How to prevent medical mistakes

      Attorney Ronald E. Johnson of Schachter & Hendy concentrates on legal issues surrounding medical mistakes.  A recent report from ABC News says the chance of a serious medical mistake is small, but errors do happen. A report published in April by HealthGrades surveyed Medicare hospital records and found that nearly 3% of patients were at risk of some kind of medical error. 

       Some studies say that at least 80% of medical errors are from patients not taking the correct medicine or taking the wrong dosage.

       The Boston Globe reports that there were 36 times in the past four years where surgeons operated on the wrong place or the wrong patient in Massachusetts hospitals. And Women'sHealth.about.com reports that the Institute of Medicine estimates that 44,000-98,000 people die from medical errors in hospitals each year.

       Some hospitals and surgeons are implementing procedures to minimize these mistakes.  Medical errors can occur in a variety of places—doctor's offices, labs, hospitals, pharmacies, or surgeries. Errors can happen because of actual mistakes such as prescribing medicine that a patient is allergic to, or just a lack of communication between patient and doctor. A recent study by the Agency for Healthcare Research and Quality found that patients who are uninformed or uninvolved in their own care may not follow a doctor's treatment, and doctors sometimes don't do enough to help patients make informed decisions.

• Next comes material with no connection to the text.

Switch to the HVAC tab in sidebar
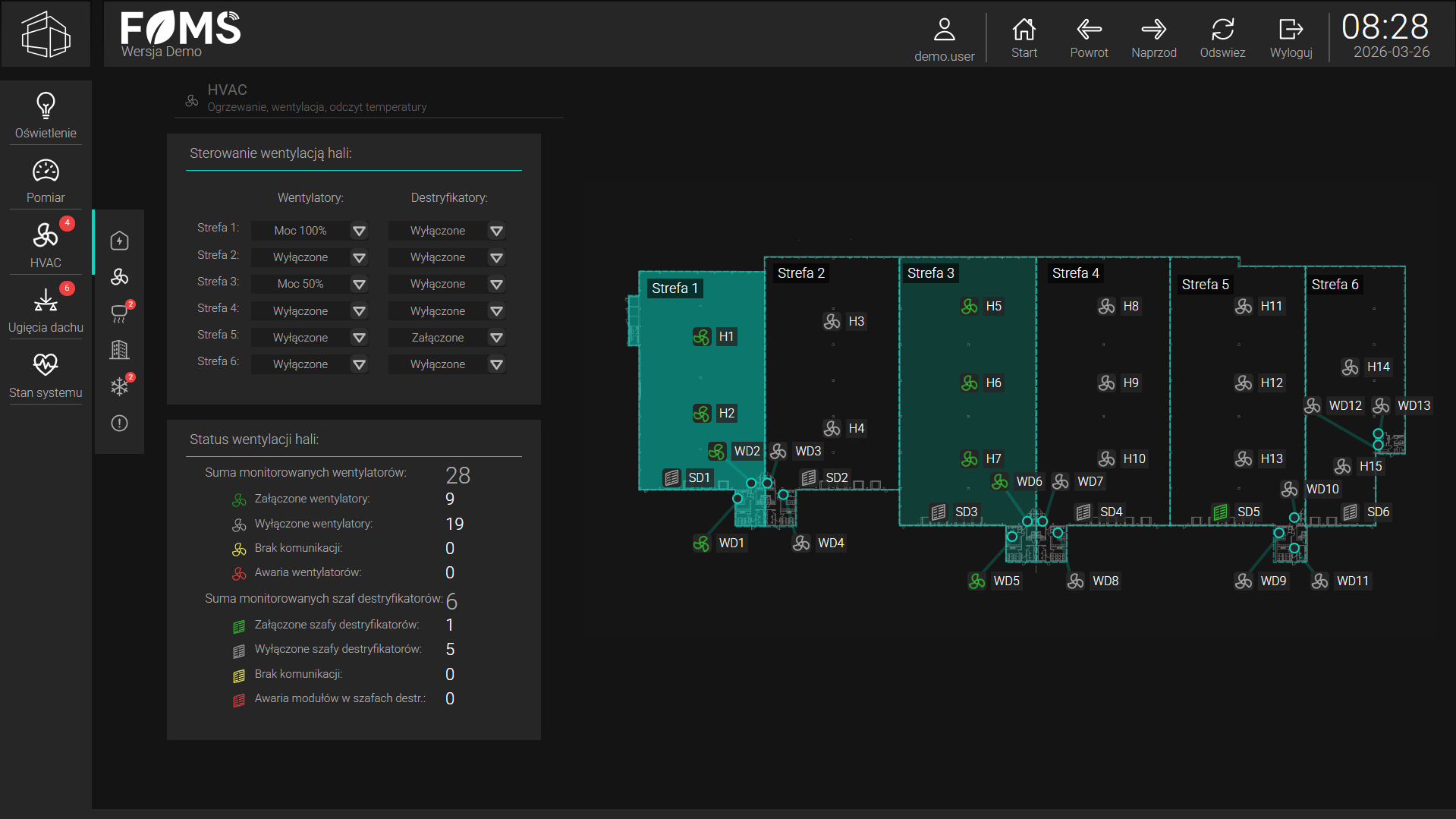This screenshot has height=819, width=1456. [46, 244]
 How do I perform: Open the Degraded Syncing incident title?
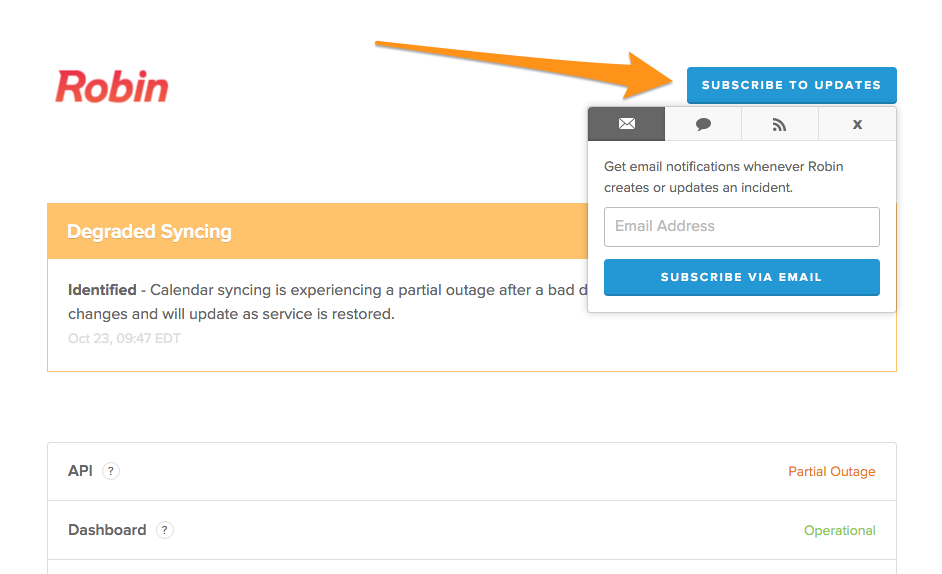pyautogui.click(x=149, y=231)
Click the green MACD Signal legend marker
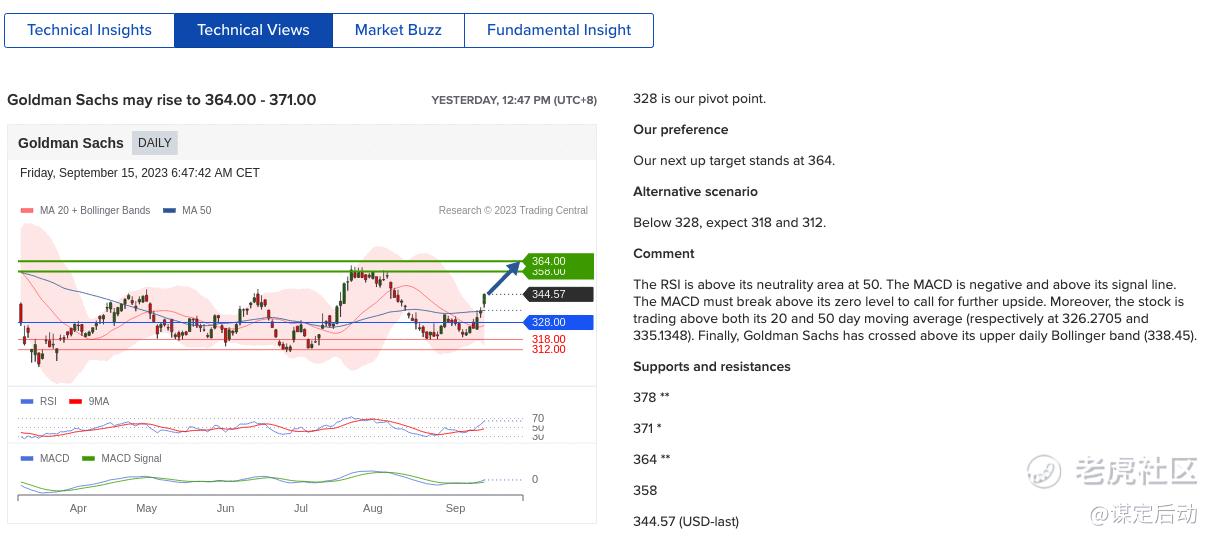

       Women's Health reports that government agencies and health care providers are developing procedures to make sure patients stay safe. They've put together a list of tips patients can follow to make sure they get safe medical care:


u    be informed and a part of making decisions about their your care plan

u    make sure all your doctors know about the medicines and supplements you take

u    let doctors know of any allergies or bad reactions to medicines

u    make sure you can read a written prescription

u    ask for more information about medicines so you understand what you're taking

u    make sure you pick up the right medicine from the pharmacy

u    make sure you understand all of the directions for taking the medicine

u    ask the pharmacist for the right device for measuring liquid medicine to get the correct dose

u    be sure to understand the possible side effects of different medications

u    choose a hospital that specializes in your type of surgical procedure

u    ask all health care workers in the hospital to wash their hands

u    make sure you understand your treatment plan after you leave the hospital

u    before a surgical procedure make sure you and the doctor communicate clearly

u    ask a friend of relative to be your advocate in the hospital


      For more information, go to the AHRQ Publications Clearinghouse: phone, 1-800-358-9295 (outside the United States, please call 410-381-3150) or E-mail: [email protected]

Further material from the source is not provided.